The original Spock would have been unlikely to apologize for his emotional distance, since he distrusted emotion and saw himself as, above all, logical.
Of course, the viewer always knew that the original Spock was more human than he cared to admit. But he would have had trouble admitting emotion in the most extreme circumstances, even if it were painfully true.
But the Abrams Spock is apparently so emotionally precarious that Kirk bets that he can provoke Spock into a burst of unhinged violence. More incredibly, Kirk succeeds. But the original Spock had extraordinary impulse control; it would have taken more than one try to reduce him to histrionics or fisticuffs.
The Abrams Spock, no matter how many times he spoke of logic, was Spock in name only.
The Farragut project, however, is doing everything it can to honor the spirit of the original series and so far, it has done an excellent job. The first web episode, which has already aired, mirrored the original episodes with spectacular fidelity.
And while Spock was not the central focus of the first web episode, his character was much closer to the Spock I loved, and I am looking forward to seeing how he unfolds as the new series progresses.
I am hopeful, especially after seeing how the new “Kirk” presented himself in the first web episode. He did an ingenious job of capturing the original captain, down to the most subtle hints of humor in his eyes that I remember about the William Shatner version, but that I had forgotten until the new actor reminded me of them.
Fortunately, my experience of watching the first web episode did not end there. In October, due to an invitation from someone who is involved with the project, I got to explore the new set in Georgia. I was amazed at the lengths that the cast, set designers, make-up artists, and technical experts were willing to go to in order to achieve sequels worthy of the Star Trek name.
At the time of my visit the production crew was filming the second episode and I got to watch them shoot part of one scene, lasting less than a minute, in which an actor merely drags his fingers across the transporter console. The scene was shot again and again, the camera dipping each time, and then rising.
Cameramen also fretted about the original sequence of lights on the transporter in a scene where someone was to be “beamed in.” No detail was being overlooked in the effort to produce an experience that honored the original Star Trek.

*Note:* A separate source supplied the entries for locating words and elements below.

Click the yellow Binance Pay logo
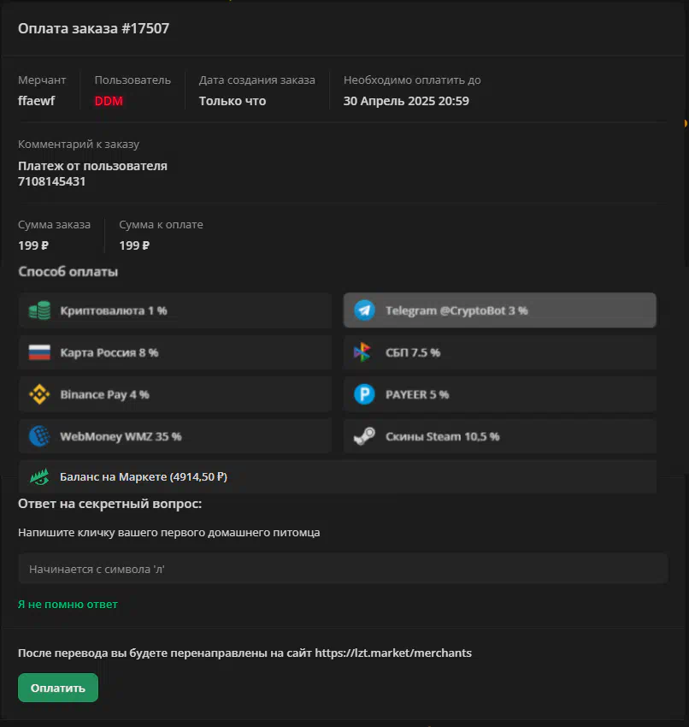 39,394
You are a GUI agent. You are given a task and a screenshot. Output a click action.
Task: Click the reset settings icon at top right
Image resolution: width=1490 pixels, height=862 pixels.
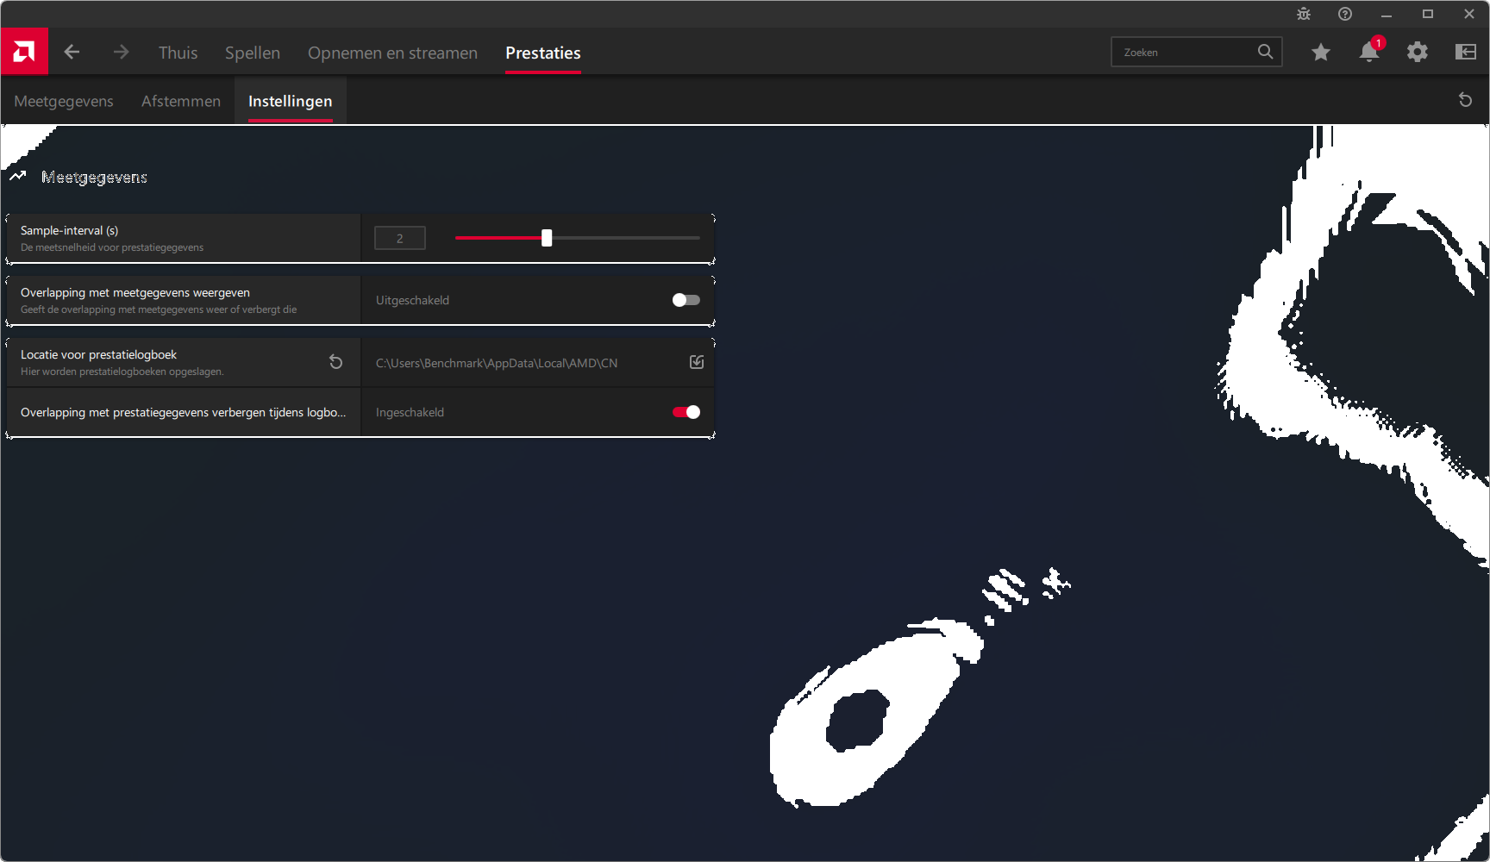1465,100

The set, too, was an amazingly faithful reproduction of the original, having been replicated, I was told, by reverse engineering; a computer was used to analyze how the set design looked in the original Star Trek episodes in order to reconstruct it.

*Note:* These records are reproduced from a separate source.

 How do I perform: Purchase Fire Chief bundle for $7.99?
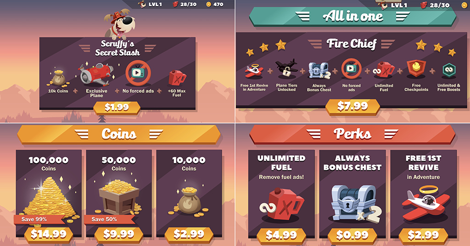[x=353, y=106]
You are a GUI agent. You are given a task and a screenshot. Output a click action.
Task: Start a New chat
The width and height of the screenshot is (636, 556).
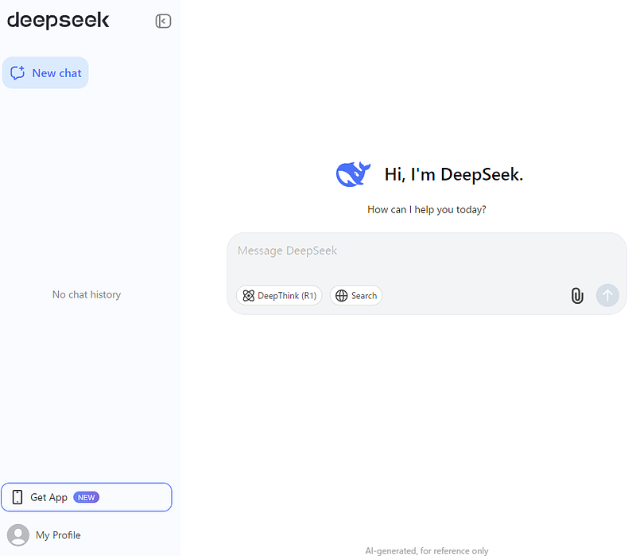(x=45, y=72)
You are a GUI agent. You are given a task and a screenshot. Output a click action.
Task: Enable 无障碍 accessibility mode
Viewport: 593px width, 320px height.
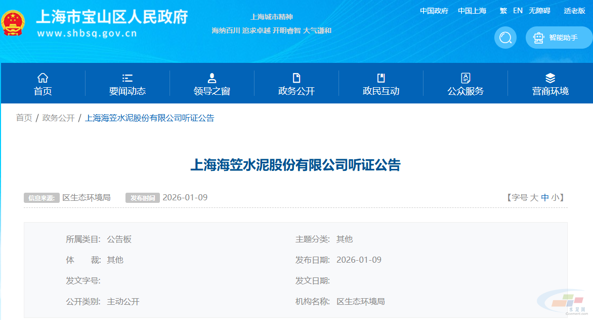point(539,11)
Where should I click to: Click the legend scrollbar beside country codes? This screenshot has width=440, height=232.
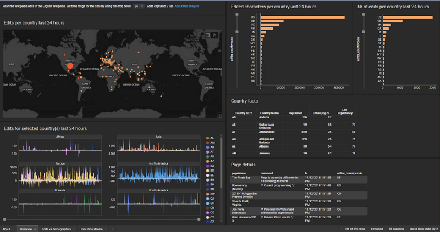(x=221, y=162)
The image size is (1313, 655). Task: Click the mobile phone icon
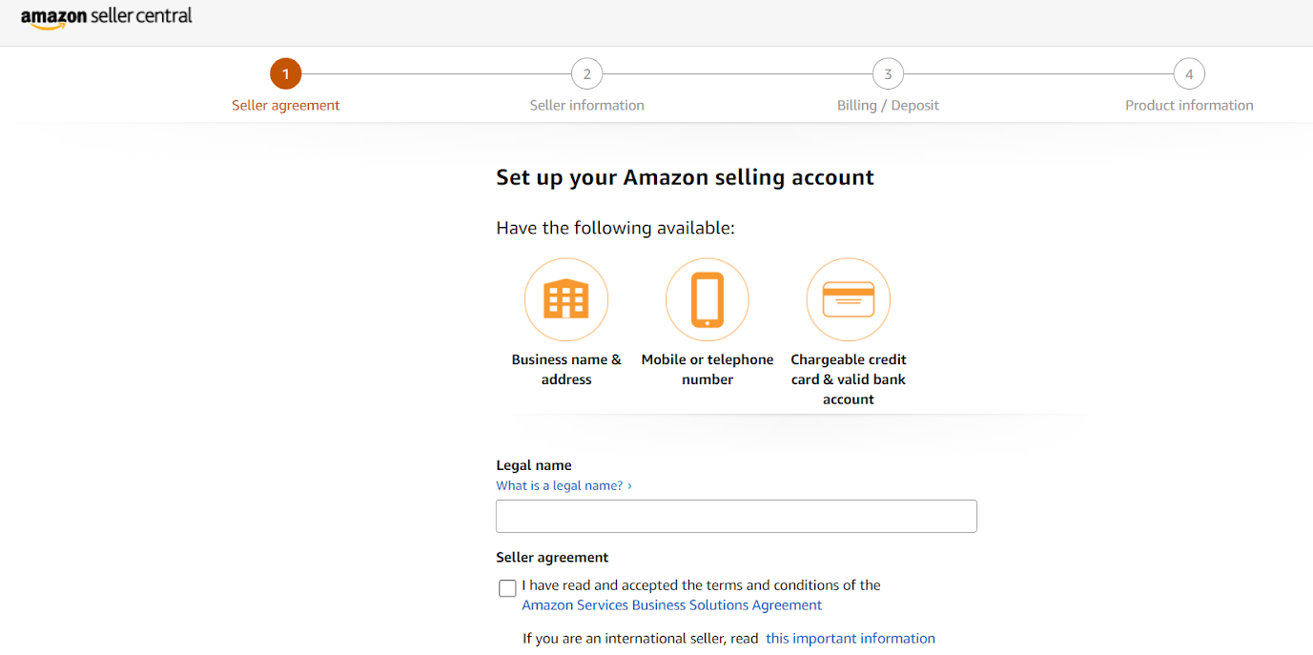708,299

It was surreal to me, walking down the ship corridor I had seen so many times as a child and adolescent. I stood on the bridge, sat in the seat where Kirk sat, and got to examine the consoles. While walking around, I was continually dazzled by the amount of effort, talent, and skill that was being applied to a nonprofit venture.
Only after seeing the first web episode and the elaborately detailed work going into making the film true to the original Star Trek did I realize how disappointed I had been in the Abrams films. The characters I loved did not appear as I remembered them; nor did the themes of equal treatment of genders and races, or respect for cultural differences play a significant role.
Star Trek was about more than futuristic gadgetry and exploding satellites. It was the complex characters and the progressive themes that lifted the show from escapism to greatness.
I was excited to see that the spirit of the original was being carried on by a modern team of skilled actors, set designers, and technicians working not for pay but for the prime directive of art: to strain every resource, spare no expense, and withhold no effort in order to realize the most powerful expression of a vision, simply because it would be awesome.
And continuing the original voyage that shot its way through the final frontier and into our cultural imagination is nothing, if not that.